Query Performance for Label Matching

Hello!

I feel like I'm encountering some unintuitive behavior that I'm trying to explain.

My database has about 50k nodes, and 200k relationships. I have two queries with wildly different performance characteristics.

Query 1:

MATCH p=(x:Element {name: "Target"})<-[:Has|Belongs*]-(y) RETURN y

This computes with 5200 total hits in 65ms.

Query 2:

MATCH p=(x:Element {name: "Target"})<-[:Has|Belongs*]-(y:Node) RETURN y

This computes with 8,813,850 db hits in 32396ms

I would have expected that the second query would have less computation time since the set of source nodes is restricted to a specific label. Am I missing something?

Hi @rookuu !

Can you share the Explain of each query?

Second one adds for sure a Filter on y nodes.

Bennu

Query 1:

NodeIndexSeek x:Element(name) WHERE name = $
VarLengthExpand (x)<-[anon_0:Has|Belongs*]-(y)
ProduceResults y

Query 2:

NodeIndexSeek x:Element(name) WHERE name = $ && NodeByLabelScan y:Node
CartesianProduct x, y
VarLengthExpand (x)<-[anon_0:Has|Belongs*]-(y)
ProductResults y

Apologies for the notation, the difference being that in Query 2, it runs NodeByLabelScan y:Node at the same time as NodeIndexWeek x:Element(name) then feeds that into CartesianProduct.

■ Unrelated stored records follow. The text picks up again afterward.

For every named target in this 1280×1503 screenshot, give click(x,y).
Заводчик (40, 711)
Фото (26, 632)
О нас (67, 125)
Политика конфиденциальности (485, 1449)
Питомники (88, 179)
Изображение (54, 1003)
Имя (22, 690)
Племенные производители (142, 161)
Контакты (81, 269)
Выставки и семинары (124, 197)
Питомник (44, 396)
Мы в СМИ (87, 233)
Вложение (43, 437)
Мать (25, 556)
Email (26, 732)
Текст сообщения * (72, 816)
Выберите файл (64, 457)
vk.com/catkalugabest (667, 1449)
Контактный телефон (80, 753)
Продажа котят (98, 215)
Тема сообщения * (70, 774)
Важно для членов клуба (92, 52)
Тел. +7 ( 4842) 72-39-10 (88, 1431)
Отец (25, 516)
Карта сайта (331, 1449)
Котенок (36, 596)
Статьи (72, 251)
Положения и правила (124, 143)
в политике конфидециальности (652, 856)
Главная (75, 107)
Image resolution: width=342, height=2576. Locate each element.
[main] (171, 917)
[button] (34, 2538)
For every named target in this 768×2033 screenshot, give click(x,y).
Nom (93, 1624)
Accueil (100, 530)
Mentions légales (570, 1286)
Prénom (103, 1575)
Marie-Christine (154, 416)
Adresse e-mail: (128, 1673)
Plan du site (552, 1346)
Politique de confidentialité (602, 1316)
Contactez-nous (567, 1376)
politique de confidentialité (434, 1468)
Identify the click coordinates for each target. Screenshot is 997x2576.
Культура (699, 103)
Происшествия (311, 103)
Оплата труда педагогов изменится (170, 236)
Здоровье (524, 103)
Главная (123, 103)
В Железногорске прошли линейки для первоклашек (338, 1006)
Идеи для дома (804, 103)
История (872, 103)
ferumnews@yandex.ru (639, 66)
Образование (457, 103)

Profiling both queries tells me that it's the VarLengthExpand that differs wildly in db hits from about 4.5k to 9 million hits.

Hi @rookuu !

Clearly the problem is that the Query planner is using a NodeByLabelScan plus Cartesian Product instead of Expanding on x and filtering on y afterwards. Which version of Neo4J are you using?

Can you try:

MATCH (x:Element {name: "Target"})
WITH x
MATCH p=(x)<-[:Has|Belongs*]-(y:Node) 
RETURN y

Bennu

PS: Next time, a screenshot of the planner could be easier for both of us. :wink: